The trail head's altitude is about 8000 feet. And the ascent is not a gradual grade. But, we were promised treasure at the end of our climb.
Maybe some animals. Certainly some birds and interesting plants. And, best of all, a wax palm forest.
The wax palm is one of the indigenous palms of the new world and grows in the western Andes of Colombia. What makes them spectacular is that they are the tallest palms in the world. Up to 200 feet.
And slow-growing. It takes ten years for a wax palm to grow a ring.
It is also the national tree of Colombia.
Who could turn down such an offer? Even when our destination loomed high in the fog forest of the Andes.
I will admit that the distant peaks gave me a momentary Bilbo Baggins pause. But, just like Bilbo, I felt a stir. "Then something Tookish woke up inside him, and he wished to go and see the great mountains, and hear the pine-trees and waterfalls, and explore the caves, and wear a sword instead of a walking-stick."
So, we struck out. You have already met the cast. Dan. Patty. Me. Paula, our guide. Alejandra, the UN observer.
Paula kept her promise about animals. But they mainly fell into the domesticated category. Dogs. Beautifully-coiffured horses. And herds of some rather oblivious dairy cows.
But there was plenty of wildlife. Mainly birds. Vultures. A turkey-like paua caucora, which is rarely seen in these parts. Several shy songbirds. And a true prize.
We had seen a couple of adult carkakays perching in the wax palms along our walk. When Dan came up over a rise, one was perched on a fence post at the top of the hill. It immediately flew off.
The reason it was there was apparent. A juvenile was just on the other side of the fence. While we caught our breath, we shot away with our cameras.
The juvenile merely walked up the hill until we got too close for comfort. It then glided to safety down the steep of the hill.
The bird, often known as the caracara elsewhere, is a falcon that lives throughout the Americas. That rather prosaic description takes nothing away from its majesty.
Paula gave us a running commentary of the plants as we continued our ascent. Ferns as ancient as dinosaurs. Medicinal plants. Flowering plants.
But one of the most interesting group was the bromiliads -- parasitical plants that offer their hosts no benefits, but provide home, food, and shelter for amphibians and insects.

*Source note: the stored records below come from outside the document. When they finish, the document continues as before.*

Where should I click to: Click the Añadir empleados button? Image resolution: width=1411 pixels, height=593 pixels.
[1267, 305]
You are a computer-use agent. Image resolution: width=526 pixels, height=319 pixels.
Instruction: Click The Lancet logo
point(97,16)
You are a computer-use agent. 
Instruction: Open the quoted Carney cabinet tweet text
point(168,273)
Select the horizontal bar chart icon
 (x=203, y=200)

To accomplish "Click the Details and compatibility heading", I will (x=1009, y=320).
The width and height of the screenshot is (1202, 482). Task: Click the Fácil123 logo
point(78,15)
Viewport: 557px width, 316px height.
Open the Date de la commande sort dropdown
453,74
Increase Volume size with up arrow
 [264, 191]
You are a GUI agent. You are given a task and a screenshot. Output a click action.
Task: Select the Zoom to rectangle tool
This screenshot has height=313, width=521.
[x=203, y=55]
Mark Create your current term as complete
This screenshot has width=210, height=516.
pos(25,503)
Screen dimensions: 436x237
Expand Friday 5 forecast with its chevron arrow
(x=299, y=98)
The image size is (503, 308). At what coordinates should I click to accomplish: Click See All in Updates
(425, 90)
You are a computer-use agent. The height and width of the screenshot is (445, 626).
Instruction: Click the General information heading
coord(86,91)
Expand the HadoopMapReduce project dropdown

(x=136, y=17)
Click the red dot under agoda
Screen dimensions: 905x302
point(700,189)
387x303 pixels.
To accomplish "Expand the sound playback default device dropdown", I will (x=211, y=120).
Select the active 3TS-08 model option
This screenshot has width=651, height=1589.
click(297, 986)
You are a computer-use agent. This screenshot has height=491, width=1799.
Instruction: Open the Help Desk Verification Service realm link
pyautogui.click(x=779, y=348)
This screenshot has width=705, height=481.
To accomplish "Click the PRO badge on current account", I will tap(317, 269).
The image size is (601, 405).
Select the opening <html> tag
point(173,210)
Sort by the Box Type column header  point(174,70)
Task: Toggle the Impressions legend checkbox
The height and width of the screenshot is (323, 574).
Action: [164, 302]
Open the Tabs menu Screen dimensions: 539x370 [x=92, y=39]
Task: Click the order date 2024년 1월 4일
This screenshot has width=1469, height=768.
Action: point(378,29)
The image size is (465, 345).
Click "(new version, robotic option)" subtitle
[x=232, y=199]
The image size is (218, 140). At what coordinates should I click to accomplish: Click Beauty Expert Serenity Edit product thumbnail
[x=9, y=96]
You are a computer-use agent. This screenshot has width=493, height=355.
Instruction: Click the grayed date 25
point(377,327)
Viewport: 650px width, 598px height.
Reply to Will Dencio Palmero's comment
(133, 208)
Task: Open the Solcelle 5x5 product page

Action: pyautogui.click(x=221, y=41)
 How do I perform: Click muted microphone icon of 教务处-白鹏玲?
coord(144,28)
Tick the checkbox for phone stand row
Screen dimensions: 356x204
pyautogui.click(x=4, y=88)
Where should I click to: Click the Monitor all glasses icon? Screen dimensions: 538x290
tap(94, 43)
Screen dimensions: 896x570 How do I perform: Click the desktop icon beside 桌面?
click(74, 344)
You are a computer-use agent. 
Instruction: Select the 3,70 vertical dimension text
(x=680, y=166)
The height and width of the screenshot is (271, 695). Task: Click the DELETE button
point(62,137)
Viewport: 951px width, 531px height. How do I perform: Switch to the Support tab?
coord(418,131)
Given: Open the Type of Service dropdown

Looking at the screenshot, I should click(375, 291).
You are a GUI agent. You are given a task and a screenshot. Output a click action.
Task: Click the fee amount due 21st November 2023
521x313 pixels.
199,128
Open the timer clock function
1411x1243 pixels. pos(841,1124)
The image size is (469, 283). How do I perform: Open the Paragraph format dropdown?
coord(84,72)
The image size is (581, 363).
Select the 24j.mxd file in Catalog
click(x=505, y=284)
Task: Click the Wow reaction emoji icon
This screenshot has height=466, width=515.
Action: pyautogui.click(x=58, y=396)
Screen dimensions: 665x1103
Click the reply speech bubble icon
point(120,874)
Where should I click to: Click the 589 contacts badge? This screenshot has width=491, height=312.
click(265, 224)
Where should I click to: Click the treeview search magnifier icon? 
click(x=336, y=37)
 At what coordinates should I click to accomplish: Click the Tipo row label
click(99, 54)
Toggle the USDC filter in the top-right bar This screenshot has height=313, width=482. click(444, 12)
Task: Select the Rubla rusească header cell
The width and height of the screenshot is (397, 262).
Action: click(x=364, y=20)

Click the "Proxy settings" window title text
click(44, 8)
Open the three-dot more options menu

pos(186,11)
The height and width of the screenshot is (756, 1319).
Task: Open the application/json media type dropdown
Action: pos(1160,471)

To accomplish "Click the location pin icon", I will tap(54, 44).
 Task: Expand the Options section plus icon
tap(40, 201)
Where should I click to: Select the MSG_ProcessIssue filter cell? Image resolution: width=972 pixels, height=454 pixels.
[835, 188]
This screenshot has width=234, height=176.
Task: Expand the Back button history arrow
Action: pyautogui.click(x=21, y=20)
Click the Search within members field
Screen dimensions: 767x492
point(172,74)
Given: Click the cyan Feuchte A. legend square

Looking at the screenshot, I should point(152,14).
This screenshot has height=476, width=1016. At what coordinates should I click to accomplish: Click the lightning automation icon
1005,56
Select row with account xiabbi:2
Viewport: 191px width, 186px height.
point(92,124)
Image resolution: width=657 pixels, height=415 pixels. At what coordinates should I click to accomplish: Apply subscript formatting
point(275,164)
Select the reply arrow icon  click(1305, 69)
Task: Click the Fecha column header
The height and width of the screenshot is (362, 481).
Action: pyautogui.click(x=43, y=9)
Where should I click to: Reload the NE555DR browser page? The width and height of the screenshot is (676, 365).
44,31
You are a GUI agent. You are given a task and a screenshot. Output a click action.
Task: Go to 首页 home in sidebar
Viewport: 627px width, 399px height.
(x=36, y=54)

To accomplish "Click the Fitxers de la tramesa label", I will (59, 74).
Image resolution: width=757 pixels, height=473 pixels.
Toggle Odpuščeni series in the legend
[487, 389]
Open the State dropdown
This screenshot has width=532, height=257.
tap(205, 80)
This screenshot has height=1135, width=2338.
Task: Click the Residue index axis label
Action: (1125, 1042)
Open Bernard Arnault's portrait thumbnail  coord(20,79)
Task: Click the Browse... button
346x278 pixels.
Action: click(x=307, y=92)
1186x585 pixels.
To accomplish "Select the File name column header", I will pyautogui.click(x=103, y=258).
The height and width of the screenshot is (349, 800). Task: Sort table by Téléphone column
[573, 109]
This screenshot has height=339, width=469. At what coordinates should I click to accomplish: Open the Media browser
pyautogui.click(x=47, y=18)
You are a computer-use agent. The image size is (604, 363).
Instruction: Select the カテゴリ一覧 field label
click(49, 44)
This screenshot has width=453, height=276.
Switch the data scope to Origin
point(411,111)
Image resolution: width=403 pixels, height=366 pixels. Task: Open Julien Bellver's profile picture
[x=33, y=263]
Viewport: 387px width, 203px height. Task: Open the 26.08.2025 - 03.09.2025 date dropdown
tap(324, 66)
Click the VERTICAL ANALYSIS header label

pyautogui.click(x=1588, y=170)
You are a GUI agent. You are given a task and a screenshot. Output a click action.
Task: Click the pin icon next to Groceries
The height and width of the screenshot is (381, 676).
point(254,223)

They may not be helpful to the host plants, but the bromilads on this mountain were eccentrically beautiful.
Almost 1000 feet higher, we reached our goal. The wax palms in the fog forest. That should have been the title of a Somerset Maugham novel.
We took great pleasure in conquering the mountain. But that was not our only reward. Looking back at the way we came, we could see other mountains framing the valley with its dairy and horse farms.
But there was still far more adventure for the day. We had two more towns to investigate.
The first was Salerno -- known for its coffee. That is where we had hoped to meet up with Jesus Martin.
He has a coffee shop in town that is part of his "coffee dream project" to bring the best coffee to the mouths of Colombians.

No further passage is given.